Fiji kicked off and regathered with Josaia Raisuqe crossing for the opening try with only 14 seconds on the clock. Playing in a Cup Quarter Final for the first time since 2000, Japan in their blue jerseys had to have a go and take the fight to Fiji in what was cold and wet conditions in Tokyo. However, the size, power and skill of the Fijians was hard to contain with Raisuqe soon crossing for his second try to extend the led to 12-0. Raisuqe followed that up with another five-pointer to bring up his hat trick and push the game further away from the hosts. Semi Kunatani kept the scoreboard ticking over with the fourth try to the islanders, but Japan had the last say in the first half with captain Katsuyuki Sakai finishing off what was one of the best team tries of the tournament to take the sides to the break with Fiji leading 22-5.

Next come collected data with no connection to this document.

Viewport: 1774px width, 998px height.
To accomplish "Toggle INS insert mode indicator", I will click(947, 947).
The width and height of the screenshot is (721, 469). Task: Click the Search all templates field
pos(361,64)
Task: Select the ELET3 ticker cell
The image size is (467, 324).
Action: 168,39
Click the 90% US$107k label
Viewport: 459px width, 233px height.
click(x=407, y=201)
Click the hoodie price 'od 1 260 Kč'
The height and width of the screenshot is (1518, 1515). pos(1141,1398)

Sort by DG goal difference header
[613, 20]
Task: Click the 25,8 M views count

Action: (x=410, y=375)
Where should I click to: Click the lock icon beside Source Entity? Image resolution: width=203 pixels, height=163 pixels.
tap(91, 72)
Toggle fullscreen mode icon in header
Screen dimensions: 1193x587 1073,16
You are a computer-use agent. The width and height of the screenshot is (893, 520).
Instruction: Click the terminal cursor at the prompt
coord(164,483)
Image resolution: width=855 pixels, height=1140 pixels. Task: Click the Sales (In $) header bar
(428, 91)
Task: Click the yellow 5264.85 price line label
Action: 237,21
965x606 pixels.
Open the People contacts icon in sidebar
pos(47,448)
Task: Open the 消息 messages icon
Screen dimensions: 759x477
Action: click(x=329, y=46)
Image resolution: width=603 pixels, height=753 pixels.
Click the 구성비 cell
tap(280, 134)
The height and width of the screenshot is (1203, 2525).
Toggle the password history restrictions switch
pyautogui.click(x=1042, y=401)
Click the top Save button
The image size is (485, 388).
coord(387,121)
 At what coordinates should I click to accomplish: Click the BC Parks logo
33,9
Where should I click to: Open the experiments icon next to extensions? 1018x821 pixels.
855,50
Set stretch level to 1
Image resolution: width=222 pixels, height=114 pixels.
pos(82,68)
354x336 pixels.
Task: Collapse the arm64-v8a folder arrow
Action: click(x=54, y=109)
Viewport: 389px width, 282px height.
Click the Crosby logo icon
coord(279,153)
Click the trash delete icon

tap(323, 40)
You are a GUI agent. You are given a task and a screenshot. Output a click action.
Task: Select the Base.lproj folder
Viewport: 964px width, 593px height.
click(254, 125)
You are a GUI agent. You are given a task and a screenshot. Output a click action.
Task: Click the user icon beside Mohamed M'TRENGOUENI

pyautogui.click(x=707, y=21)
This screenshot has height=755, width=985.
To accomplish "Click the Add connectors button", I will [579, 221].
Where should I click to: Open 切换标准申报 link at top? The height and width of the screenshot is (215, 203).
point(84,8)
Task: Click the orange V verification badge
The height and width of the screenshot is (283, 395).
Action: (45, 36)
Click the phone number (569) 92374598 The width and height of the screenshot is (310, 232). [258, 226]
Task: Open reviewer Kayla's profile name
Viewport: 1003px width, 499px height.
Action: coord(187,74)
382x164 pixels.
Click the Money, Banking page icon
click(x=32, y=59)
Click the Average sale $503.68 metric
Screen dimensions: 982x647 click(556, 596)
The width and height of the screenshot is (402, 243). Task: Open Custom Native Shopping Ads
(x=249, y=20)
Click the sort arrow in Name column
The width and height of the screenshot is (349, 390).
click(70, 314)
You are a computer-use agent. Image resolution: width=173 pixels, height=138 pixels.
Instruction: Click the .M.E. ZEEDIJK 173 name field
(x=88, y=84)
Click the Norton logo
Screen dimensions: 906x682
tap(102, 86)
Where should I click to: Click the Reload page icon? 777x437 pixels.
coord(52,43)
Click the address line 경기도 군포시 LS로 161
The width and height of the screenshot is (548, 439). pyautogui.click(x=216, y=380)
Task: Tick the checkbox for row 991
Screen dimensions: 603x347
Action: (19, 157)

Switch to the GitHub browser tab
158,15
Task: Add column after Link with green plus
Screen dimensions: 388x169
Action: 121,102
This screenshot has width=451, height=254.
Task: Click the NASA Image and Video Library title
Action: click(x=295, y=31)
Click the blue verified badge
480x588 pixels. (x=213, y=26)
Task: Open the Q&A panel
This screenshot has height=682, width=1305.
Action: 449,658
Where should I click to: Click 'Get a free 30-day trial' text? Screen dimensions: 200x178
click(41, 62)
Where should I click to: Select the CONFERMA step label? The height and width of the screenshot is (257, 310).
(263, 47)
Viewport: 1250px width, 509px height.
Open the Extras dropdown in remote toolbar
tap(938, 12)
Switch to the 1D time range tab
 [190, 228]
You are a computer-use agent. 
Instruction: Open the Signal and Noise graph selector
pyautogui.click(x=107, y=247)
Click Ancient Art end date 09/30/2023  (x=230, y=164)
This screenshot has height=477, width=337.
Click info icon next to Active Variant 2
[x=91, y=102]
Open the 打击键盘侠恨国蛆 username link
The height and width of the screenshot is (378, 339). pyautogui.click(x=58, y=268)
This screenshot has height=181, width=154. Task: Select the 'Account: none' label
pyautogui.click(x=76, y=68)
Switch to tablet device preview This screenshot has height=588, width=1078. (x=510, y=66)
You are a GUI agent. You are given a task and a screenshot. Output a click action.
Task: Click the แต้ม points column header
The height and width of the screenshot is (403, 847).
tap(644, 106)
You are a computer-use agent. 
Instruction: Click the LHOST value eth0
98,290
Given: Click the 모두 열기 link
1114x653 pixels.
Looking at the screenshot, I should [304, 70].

In the second half, both sides tried to throw the ball around in the wet conditions but the loose play suited the Fijians to a tee with Samisoni Viriviri running in the first try of the latter half with Raisuqe backing up for his fourth try soon thereafter for a 36-5 lead. With Japan falling off tackles, Savenaca Rawaca finished off the rout with the seventh Fijian try at the end to blow out the final score to 41-5.

After the match, a clearly riled head coach Tomohiro Segawa said, “This was a very disappointing result. The players didn’t commit to their tackles and when they did went too high on the big Fijians. They know what they did wrong and they have to have pride in the jersey. We’ve learned nothing from this.”

Match 37 (14:38): Plate Semi Final, Scotland 14 d Japan 5

Japan: 1- Lote Tuqiri, 3- Yusaku Kuwazuru, 4- Hiroki Yoshida, 5- Lomano Lemeki, 7- Katsuyuki Sakai (c), 9- Yoshikazu Fujita, 11- Chihito Matsui.

Substitutes: 2- Shunya Goto, 6- Michiro Takai, 8- Masakatsu Hikosaka, 10- Shohei Toyoshima, 12- Kazuhiro Goya.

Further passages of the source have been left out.